WHAT YOU NEED TO DO: Copy the entries below word for word, from the very first line through the line containing "Action: click(x=459, y=367)", and stop there.

──────

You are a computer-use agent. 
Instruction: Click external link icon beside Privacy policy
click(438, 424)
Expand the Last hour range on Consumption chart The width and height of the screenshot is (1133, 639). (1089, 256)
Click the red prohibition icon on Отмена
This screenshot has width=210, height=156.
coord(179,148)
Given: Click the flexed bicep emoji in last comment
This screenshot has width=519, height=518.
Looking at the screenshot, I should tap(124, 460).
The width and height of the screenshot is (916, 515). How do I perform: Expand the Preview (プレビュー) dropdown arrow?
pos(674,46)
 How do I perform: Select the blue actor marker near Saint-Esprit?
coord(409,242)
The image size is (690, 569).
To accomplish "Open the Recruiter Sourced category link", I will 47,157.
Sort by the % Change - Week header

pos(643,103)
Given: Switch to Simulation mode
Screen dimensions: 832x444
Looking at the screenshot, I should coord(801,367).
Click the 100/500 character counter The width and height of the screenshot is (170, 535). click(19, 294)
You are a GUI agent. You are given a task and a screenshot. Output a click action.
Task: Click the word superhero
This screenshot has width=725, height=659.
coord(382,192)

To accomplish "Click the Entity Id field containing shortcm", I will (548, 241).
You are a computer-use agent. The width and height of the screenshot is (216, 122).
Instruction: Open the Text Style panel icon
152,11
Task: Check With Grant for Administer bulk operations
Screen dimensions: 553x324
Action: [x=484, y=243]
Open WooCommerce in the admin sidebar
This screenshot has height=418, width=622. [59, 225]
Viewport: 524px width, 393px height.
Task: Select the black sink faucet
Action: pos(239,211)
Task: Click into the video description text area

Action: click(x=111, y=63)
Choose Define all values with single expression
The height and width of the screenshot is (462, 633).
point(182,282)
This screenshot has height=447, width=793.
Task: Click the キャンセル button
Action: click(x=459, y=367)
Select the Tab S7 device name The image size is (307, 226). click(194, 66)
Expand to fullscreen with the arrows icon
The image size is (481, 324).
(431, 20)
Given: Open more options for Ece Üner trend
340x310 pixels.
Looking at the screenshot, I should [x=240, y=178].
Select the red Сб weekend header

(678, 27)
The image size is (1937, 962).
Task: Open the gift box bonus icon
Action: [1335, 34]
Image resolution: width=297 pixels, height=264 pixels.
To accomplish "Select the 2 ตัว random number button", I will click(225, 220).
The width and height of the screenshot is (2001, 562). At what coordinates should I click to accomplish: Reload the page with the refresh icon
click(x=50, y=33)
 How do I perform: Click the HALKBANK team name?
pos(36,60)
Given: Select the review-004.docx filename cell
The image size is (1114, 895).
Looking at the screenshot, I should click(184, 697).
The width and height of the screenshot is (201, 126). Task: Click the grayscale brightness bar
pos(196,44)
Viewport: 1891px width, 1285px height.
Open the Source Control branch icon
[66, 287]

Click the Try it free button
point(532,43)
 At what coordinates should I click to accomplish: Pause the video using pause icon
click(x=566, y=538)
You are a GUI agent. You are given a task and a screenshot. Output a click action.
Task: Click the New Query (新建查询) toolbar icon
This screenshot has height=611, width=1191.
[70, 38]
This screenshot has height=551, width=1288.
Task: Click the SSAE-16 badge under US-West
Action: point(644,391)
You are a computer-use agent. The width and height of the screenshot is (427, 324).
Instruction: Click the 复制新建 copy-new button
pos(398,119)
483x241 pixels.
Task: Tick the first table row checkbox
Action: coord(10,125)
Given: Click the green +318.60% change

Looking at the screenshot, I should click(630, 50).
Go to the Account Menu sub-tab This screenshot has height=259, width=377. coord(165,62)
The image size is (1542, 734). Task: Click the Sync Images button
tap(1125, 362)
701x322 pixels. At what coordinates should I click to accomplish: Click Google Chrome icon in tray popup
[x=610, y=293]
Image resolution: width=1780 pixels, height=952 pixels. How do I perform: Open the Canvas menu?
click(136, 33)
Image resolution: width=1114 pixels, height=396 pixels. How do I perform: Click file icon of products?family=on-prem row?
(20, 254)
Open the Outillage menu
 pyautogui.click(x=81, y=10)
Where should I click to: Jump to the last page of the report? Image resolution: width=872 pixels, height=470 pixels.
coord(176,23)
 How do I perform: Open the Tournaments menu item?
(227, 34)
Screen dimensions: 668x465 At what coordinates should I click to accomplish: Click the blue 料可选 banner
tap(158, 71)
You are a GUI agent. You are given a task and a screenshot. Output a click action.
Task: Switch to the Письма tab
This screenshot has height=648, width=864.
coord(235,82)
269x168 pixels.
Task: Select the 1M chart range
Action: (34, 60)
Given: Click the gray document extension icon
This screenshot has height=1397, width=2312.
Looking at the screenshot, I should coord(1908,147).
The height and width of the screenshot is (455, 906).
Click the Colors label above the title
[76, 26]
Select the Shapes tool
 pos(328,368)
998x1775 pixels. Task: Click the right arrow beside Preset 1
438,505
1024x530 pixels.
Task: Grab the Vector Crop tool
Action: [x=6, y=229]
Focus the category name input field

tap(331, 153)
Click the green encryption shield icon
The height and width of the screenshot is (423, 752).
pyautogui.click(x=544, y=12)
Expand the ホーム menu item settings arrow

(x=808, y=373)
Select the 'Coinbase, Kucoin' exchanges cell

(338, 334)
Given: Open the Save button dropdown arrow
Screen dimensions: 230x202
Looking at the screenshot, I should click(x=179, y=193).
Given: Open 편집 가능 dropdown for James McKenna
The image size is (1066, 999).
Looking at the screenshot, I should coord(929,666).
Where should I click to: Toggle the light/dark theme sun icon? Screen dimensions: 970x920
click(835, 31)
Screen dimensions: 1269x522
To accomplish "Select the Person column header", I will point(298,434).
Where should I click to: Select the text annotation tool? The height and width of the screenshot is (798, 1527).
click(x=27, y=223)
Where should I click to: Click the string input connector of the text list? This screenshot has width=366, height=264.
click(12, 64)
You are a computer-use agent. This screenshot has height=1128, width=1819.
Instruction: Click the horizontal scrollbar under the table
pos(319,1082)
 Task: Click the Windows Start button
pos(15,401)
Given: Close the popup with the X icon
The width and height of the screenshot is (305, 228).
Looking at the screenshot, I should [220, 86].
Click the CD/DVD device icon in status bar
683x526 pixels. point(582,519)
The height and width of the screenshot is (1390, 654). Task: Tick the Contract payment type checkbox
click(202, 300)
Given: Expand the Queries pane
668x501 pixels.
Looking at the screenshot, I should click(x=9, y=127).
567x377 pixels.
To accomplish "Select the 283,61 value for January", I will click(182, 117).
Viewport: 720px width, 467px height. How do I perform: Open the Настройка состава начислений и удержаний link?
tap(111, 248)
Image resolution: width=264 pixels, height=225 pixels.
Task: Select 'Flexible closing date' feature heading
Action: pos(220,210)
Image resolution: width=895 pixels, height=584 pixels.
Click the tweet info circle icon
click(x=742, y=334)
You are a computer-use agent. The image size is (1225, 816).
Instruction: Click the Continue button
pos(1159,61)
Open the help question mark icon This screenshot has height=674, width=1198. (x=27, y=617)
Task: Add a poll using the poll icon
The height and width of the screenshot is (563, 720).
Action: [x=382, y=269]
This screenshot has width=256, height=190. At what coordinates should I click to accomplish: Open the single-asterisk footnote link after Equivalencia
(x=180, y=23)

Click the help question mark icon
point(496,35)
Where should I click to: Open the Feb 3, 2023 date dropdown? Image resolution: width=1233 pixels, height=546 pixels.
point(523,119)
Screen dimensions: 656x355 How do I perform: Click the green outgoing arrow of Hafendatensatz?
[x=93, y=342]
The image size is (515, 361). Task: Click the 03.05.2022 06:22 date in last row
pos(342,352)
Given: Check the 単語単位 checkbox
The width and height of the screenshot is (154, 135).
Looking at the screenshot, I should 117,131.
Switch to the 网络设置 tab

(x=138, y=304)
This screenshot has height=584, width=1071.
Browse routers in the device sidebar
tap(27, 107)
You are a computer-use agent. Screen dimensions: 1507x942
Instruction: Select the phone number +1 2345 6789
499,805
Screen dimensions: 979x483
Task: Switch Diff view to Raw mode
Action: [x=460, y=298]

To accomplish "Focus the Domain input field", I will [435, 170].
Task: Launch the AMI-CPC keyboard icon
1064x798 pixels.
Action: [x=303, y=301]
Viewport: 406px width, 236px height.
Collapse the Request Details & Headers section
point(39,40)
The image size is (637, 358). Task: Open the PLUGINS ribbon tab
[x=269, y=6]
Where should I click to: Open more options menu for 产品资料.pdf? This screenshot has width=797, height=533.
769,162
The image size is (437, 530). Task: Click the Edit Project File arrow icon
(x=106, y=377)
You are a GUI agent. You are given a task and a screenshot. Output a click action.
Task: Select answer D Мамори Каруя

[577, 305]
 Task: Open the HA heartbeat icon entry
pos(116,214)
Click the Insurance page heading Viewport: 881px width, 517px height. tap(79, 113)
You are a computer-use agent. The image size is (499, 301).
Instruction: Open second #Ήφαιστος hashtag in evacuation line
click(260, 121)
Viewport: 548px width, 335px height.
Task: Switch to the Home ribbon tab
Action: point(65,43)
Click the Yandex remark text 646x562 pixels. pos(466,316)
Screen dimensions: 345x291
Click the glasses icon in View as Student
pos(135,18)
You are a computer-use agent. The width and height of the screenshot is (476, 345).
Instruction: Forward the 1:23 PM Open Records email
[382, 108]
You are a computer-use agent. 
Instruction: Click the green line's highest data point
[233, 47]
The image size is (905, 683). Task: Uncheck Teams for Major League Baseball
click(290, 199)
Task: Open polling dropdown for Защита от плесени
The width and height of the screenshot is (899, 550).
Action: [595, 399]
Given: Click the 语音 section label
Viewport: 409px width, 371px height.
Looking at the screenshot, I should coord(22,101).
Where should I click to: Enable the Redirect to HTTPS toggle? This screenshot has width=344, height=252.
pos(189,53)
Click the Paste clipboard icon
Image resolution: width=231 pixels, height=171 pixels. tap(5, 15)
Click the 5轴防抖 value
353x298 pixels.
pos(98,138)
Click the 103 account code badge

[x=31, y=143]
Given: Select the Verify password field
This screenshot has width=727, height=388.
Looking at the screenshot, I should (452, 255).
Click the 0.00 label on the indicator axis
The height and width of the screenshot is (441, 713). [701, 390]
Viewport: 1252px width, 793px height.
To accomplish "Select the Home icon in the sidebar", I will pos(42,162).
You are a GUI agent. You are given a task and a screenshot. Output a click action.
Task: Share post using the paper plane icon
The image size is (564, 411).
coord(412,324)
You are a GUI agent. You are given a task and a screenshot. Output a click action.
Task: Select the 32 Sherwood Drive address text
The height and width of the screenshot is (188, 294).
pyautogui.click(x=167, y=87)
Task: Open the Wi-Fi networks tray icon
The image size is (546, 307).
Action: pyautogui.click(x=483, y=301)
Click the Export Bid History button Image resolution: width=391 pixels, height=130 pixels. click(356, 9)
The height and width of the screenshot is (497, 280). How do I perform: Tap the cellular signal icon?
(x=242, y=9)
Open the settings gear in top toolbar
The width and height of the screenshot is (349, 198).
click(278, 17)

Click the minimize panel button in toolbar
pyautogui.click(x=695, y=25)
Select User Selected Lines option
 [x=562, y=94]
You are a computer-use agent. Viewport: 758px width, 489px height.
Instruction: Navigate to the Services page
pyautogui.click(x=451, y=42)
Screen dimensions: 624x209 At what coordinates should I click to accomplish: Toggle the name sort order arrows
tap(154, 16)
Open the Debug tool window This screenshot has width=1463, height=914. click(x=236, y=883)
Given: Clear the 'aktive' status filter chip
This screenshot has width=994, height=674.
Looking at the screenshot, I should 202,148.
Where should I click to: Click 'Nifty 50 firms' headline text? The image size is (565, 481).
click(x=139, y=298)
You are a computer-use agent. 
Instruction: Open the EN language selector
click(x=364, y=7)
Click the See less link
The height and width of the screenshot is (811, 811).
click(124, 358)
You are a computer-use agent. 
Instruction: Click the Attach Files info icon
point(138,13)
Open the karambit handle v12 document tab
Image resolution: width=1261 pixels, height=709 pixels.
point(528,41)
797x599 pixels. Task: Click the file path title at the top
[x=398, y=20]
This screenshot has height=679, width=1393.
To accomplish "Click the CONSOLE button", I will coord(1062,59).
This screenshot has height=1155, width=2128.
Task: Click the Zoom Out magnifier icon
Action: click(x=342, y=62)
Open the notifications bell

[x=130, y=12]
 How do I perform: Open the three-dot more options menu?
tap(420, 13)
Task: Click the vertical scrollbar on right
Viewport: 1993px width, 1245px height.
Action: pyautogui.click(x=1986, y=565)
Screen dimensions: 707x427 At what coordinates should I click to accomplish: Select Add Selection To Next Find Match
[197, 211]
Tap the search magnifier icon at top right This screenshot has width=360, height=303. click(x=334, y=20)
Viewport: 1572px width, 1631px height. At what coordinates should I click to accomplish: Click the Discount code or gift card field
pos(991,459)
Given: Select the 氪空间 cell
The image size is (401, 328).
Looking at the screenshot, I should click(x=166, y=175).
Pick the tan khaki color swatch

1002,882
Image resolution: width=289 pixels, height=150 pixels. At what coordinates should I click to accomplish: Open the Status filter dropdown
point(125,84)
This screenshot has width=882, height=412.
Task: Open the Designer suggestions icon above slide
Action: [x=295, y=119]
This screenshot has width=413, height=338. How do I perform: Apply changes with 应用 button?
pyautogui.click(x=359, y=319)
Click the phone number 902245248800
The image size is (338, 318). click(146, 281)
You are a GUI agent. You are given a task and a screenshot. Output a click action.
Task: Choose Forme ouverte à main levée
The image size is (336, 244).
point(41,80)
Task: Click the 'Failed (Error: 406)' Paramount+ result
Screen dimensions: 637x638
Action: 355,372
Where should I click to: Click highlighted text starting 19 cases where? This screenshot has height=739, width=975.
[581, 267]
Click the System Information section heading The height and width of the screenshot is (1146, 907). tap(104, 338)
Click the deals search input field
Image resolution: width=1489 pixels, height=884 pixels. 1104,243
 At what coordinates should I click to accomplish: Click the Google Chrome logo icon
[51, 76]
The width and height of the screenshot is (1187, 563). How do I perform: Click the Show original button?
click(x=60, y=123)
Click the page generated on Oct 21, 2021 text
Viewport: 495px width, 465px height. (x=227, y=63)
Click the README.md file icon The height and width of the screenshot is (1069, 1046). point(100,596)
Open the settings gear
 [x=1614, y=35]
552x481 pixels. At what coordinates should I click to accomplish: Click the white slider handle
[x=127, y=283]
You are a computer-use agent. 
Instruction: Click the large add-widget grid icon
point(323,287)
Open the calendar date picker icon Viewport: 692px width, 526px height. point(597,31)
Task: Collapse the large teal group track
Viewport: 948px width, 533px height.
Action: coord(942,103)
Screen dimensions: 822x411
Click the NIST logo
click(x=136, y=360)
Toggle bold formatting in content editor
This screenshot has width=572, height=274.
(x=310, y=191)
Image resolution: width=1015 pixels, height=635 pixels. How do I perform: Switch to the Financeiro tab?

──────

EXERCISE OUTPUT:
You are a computer-use agent. 
Instruction: Click external link icon beside Privacy policy
click(438, 424)
Expand the Last hour range on Consumption chart The width and height of the screenshot is (1133, 639). (1089, 256)
Click the red prohibition icon on Отмена
This screenshot has width=210, height=156.
coord(179,148)
Given: Click the flexed bicep emoji in last comment
This screenshot has width=519, height=518.
Looking at the screenshot, I should tap(124, 460).
The width and height of the screenshot is (916, 515). How do I perform: Expand the Preview (プレビュー) dropdown arrow?
pos(674,46)
 How do I perform: Select the blue actor marker near Saint-Esprit?
coord(409,242)
The image size is (690, 569).
To accomplish "Open the Recruiter Sourced category link", I will 47,157.
Sort by the % Change - Week header

pos(643,103)
Given: Switch to Simulation mode
Screen dimensions: 832x444
Looking at the screenshot, I should coord(801,367).
Click the 100/500 character counter The width and height of the screenshot is (170, 535). click(19, 294)
You are a GUI agent. You are given a task and a screenshot. Output a click action.
Task: Click the word superhero
This screenshot has width=725, height=659.
coord(382,192)

To accomplish "Click the Entity Id field containing shortcm", I will (548, 241).
You are a computer-use agent. The width and height of the screenshot is (216, 122).
Instruction: Open the Text Style panel icon
152,11
Task: Check With Grant for Administer bulk operations
Screen dimensions: 553x324
Action: [x=484, y=243]
Open WooCommerce in the admin sidebar
This screenshot has height=418, width=622. [59, 225]
Viewport: 524px width, 393px height.
Task: Select the black sink faucet
Action: pos(239,211)
Task: Click into the video description text area

Action: click(x=111, y=63)
Choose Define all values with single expression
The height and width of the screenshot is (462, 633).
point(182,282)
This screenshot has height=447, width=793.
Task: Click the キャンセル button
Action: click(x=459, y=367)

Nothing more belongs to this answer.